# EXERCISE DIRECTIONS
Your answer should be each line of the entries that contains the word "množstvo", copied in full.
____
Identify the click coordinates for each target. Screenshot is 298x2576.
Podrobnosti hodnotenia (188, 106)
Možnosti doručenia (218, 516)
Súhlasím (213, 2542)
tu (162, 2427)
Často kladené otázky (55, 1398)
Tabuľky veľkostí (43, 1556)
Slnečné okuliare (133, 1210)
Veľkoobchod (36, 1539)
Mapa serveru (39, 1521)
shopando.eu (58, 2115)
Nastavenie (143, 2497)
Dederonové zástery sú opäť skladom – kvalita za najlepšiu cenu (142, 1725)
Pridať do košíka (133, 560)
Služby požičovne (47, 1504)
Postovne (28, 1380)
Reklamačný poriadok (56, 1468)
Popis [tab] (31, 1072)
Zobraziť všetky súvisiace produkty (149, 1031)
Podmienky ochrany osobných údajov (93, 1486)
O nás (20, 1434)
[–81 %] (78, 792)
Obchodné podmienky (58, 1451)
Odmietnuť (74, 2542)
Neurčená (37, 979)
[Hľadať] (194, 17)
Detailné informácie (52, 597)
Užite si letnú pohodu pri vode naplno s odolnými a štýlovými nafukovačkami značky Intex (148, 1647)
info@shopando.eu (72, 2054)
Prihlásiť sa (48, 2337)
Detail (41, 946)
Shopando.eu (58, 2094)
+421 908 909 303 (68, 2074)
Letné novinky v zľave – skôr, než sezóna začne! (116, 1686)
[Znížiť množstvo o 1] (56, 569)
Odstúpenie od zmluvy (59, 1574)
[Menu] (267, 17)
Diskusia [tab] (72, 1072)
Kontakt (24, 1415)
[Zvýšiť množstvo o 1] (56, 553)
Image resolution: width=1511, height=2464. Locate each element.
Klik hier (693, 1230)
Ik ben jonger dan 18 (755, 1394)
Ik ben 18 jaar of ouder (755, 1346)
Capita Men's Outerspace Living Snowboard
____
# ANSWER TO THE EXERCISE
[Znížiť množstvo o 1] (56, 569)
[Zvýšiť množstvo o 1] (56, 553)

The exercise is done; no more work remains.